FIG. 27c shows aspects of a time history of a kinematic feedback
signal 2750 and a compressor output of an audio stream 2740
(envelop shown for clarity). The kinematic feedback signal 2570
indicates an impact event at time t.sub.0 2756. Upon receipt of the
signal, the compressor function rapidly clamps the audio output
thereof (e.g., reduces the envelope from a normal operating
amplitude 2742, to a safe operating amplitude 2744) and slowly
recovers the gain back to a preconfigured value 2746. Such a
configuration may be advantageous in helping a loudspeaker to
survive an impact event, preventing a loudspeaker from entering
into a rocking mode during and/or immediately after an impact
event, etc.
In aspects, the system may include a multi-band compressor
structure with slow release (so as to minimize the pumping effect
on the sound). An excursion estimating function and/or limiter may
be focused on an excursion prone band (e.g., up to 1 kHz, 2 kHz, 4
kHz, etc.). Such a configuration may be advantageous for allowing
the multi-band structure to work more aggressively while the
excursion limiter less so and with less aggressively changing the
audio signature while providing acceptable safety limits.
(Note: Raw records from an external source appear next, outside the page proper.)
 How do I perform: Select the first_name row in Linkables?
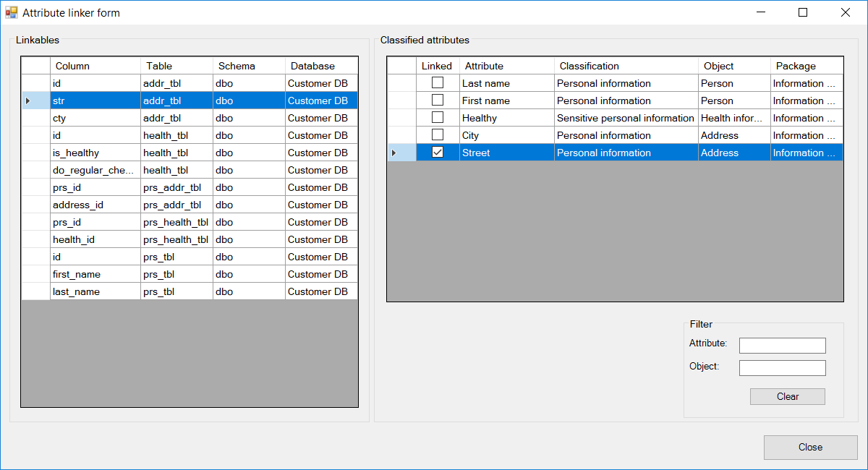click(95, 274)
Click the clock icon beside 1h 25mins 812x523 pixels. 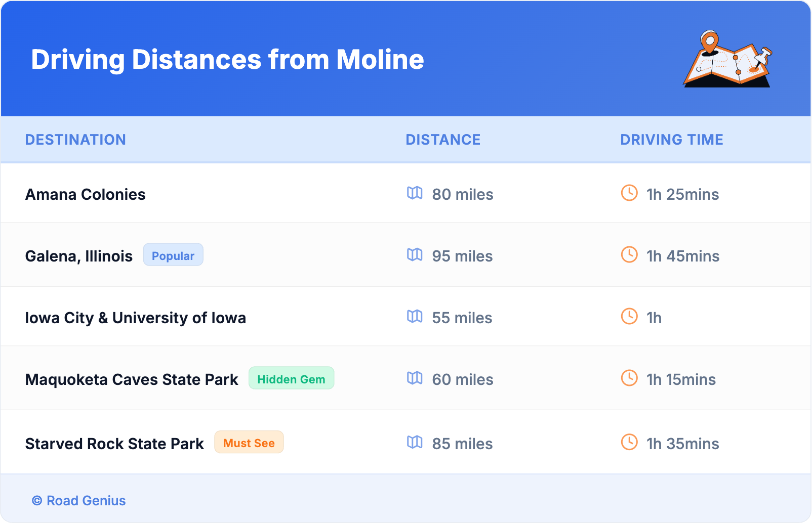point(629,193)
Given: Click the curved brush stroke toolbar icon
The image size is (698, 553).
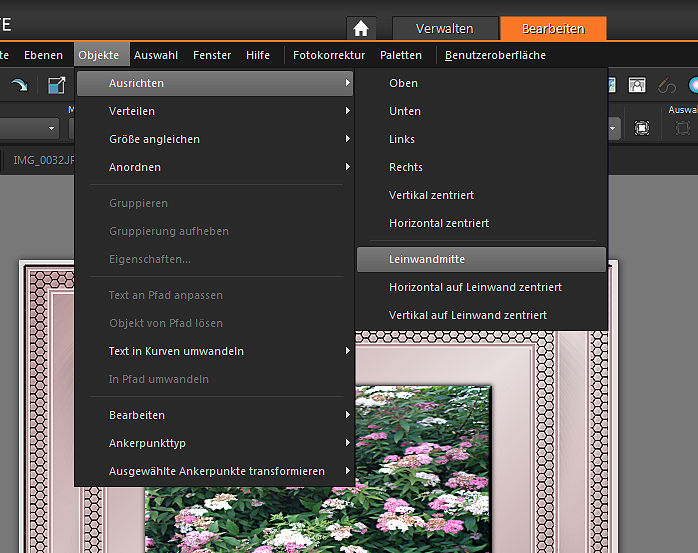Looking at the screenshot, I should coord(665,86).
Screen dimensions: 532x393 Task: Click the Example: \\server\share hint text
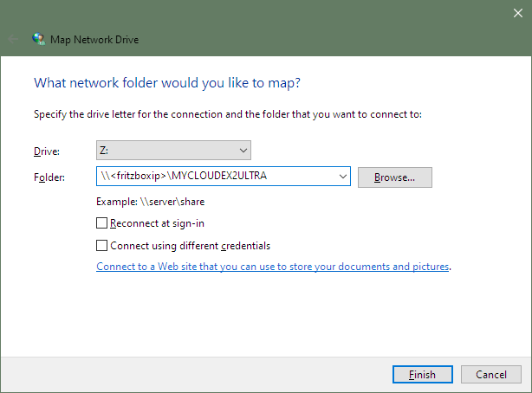[150, 202]
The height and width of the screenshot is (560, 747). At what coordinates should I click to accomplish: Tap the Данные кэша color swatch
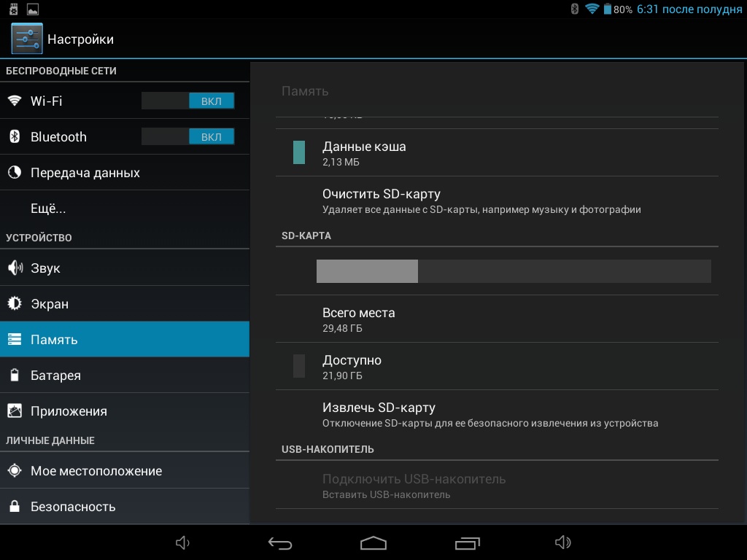point(299,153)
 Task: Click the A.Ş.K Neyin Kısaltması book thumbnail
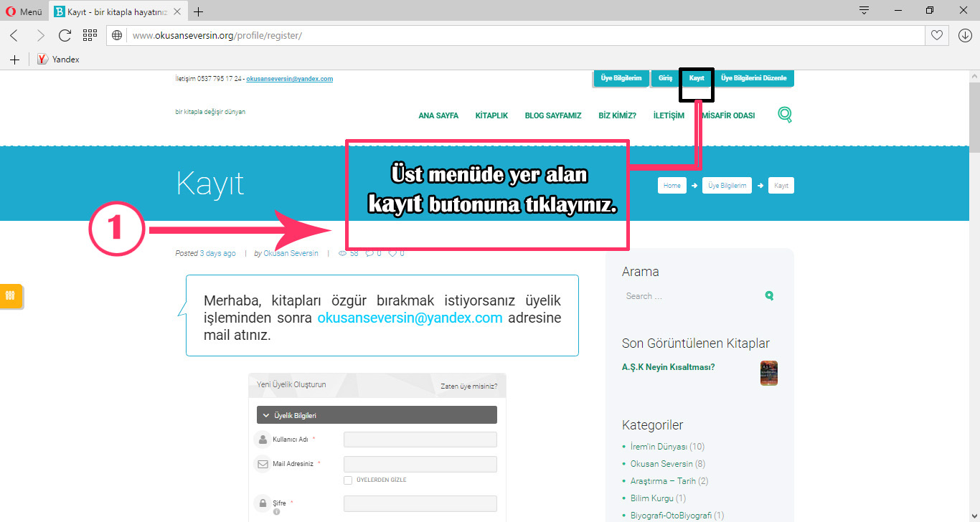click(768, 373)
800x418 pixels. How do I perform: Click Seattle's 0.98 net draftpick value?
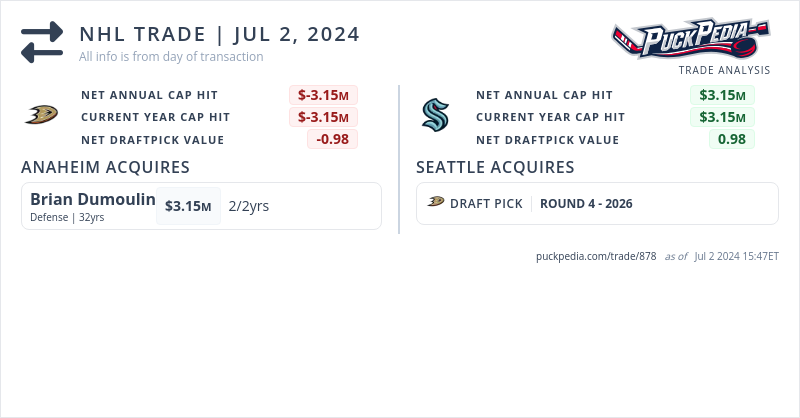pyautogui.click(x=732, y=139)
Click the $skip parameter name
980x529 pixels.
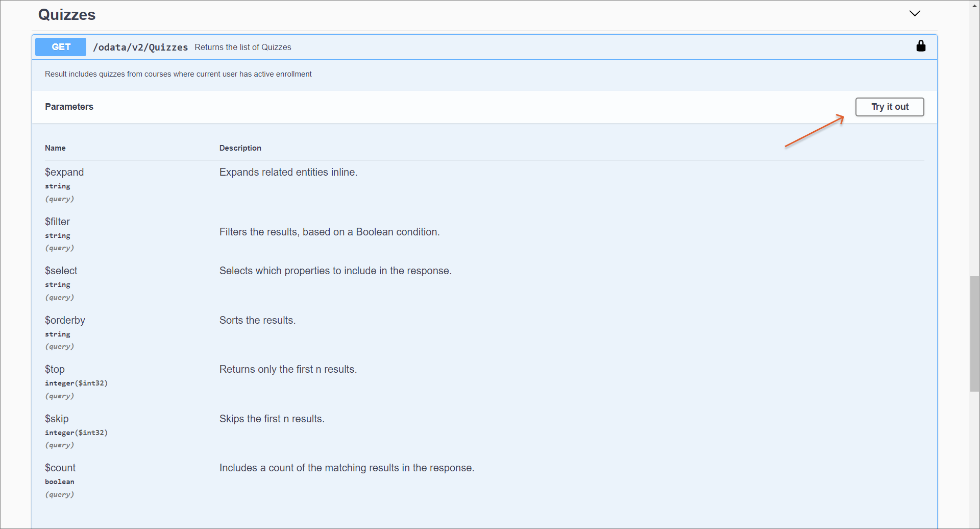57,419
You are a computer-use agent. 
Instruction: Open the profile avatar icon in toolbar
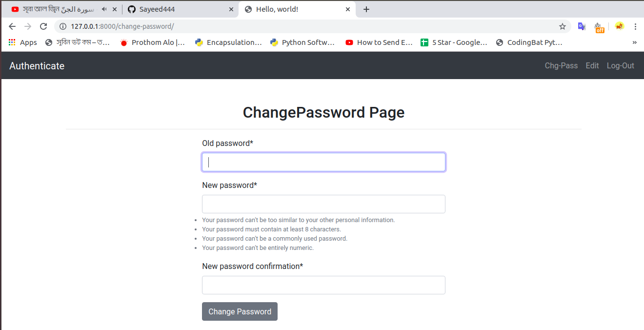pos(619,26)
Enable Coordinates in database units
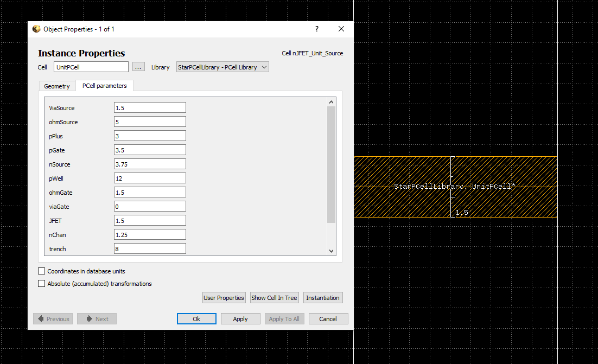Image resolution: width=598 pixels, height=364 pixels. click(x=42, y=271)
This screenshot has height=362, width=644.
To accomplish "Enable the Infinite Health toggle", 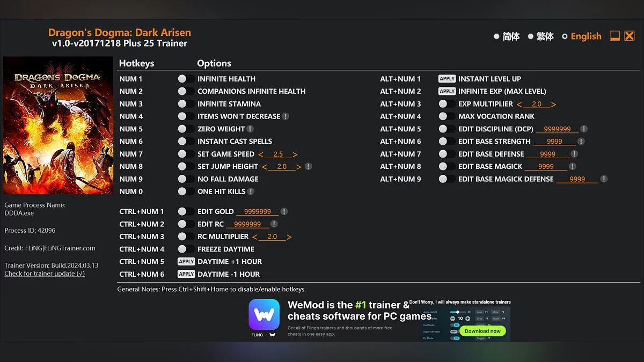I will pos(186,79).
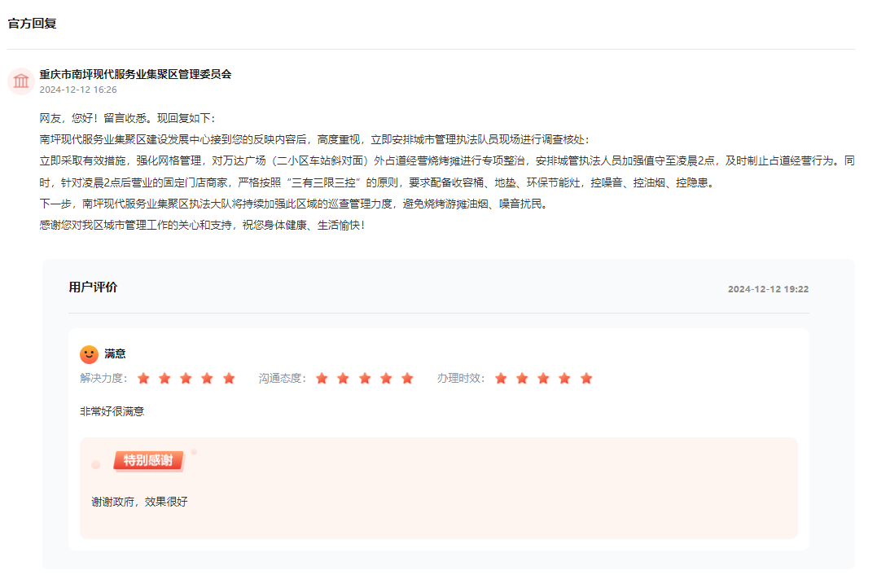The image size is (877, 588).
Task: Select the third star under 沟通态度
Action: 364,378
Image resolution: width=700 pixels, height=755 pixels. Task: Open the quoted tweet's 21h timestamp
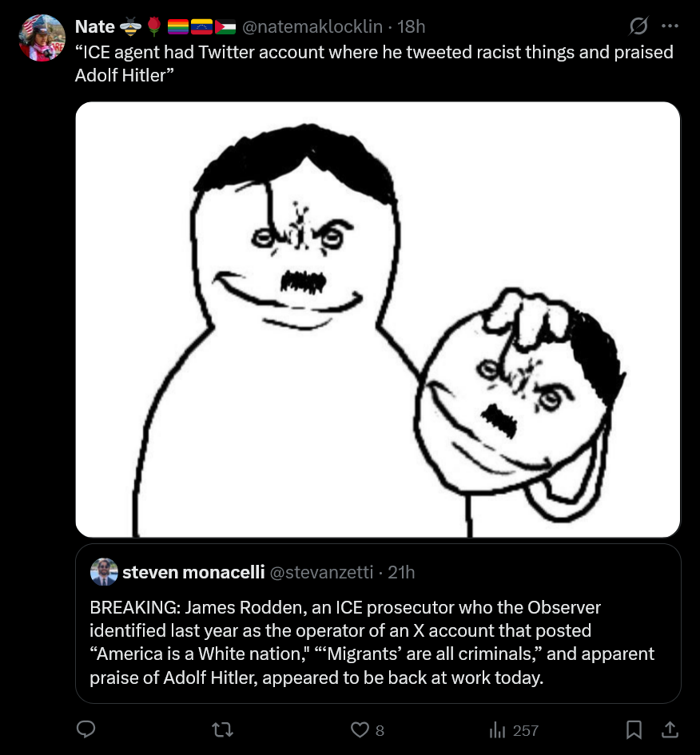[x=401, y=572]
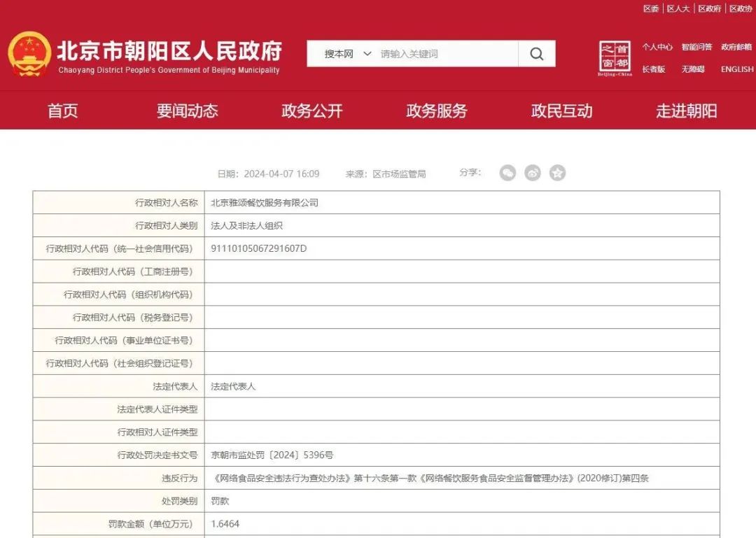The image size is (756, 538).
Task: Share the page via Weibo icon
Action: click(x=533, y=173)
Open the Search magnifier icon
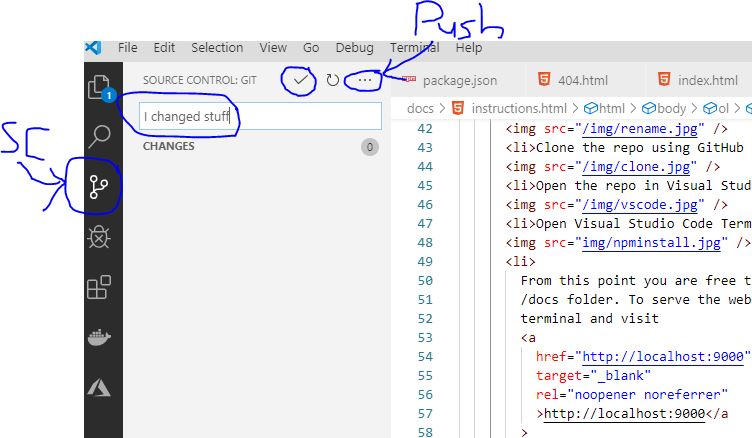 point(100,136)
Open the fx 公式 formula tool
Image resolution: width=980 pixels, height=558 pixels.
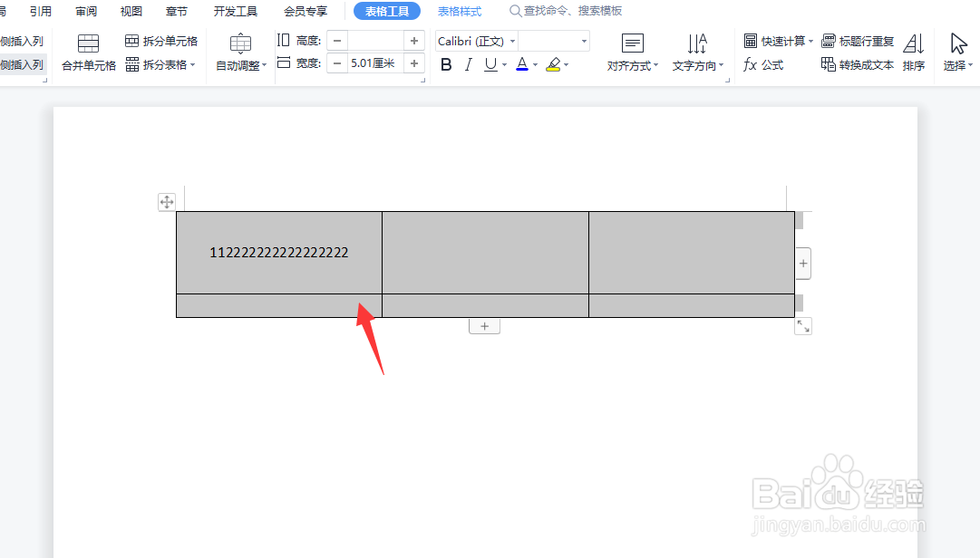(764, 64)
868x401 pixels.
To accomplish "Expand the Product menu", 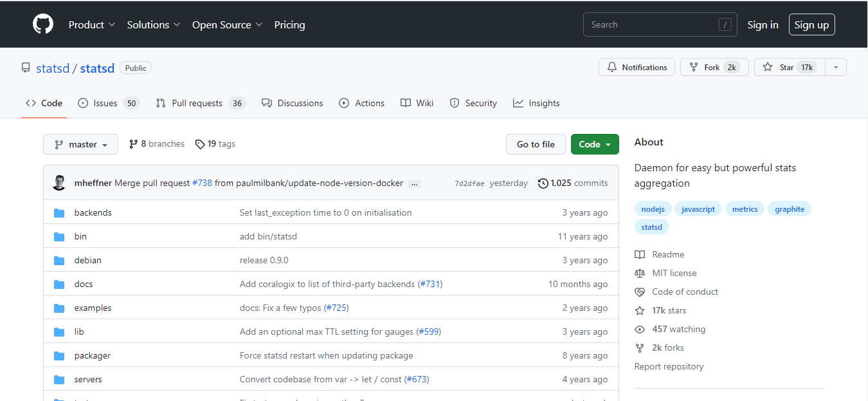I will click(92, 24).
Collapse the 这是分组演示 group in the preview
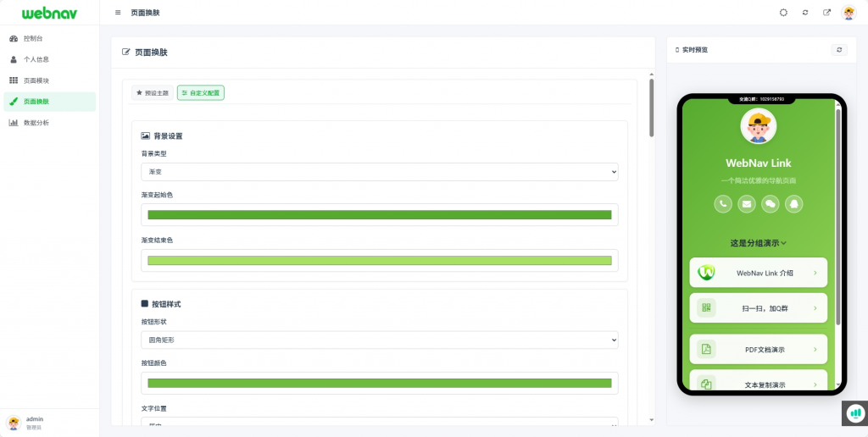The width and height of the screenshot is (868, 437). [758, 243]
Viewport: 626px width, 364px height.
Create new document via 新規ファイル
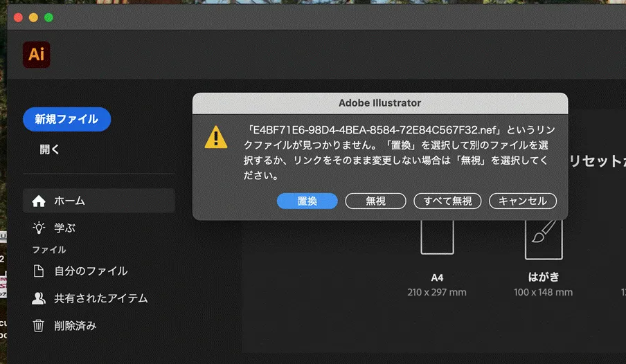tap(66, 119)
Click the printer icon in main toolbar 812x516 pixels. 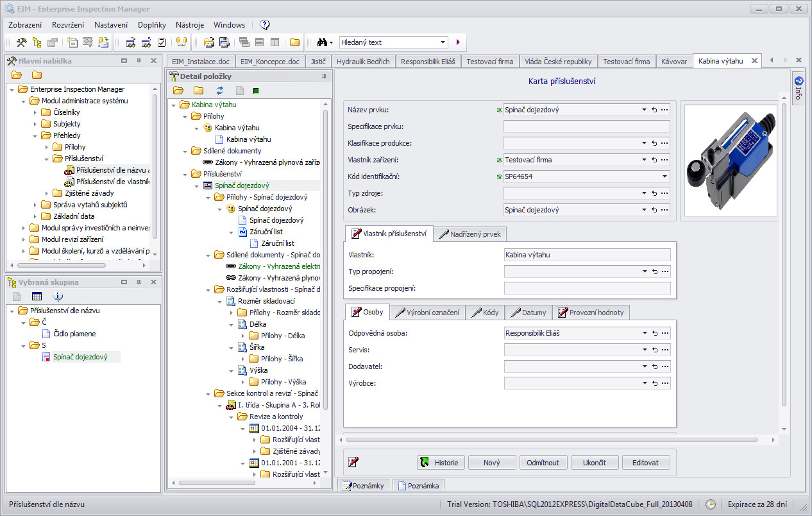[224, 42]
In aspects, the excursion limiter in the protection block may be
configured with a very short release-time (e.g., essentially a
soft-clipping of the excursion peaks).
FIGS. 28a-b show aspects a model selection process in accordance
with the present disclosure. FIG. 28a shows a time series of a
measured characteristic 2810 (e.g., such as a characteristic
frequency, a non-linearity, a distortion parameter, etc.) over a
long period of time, for multiple devices. As can be seen in FIG.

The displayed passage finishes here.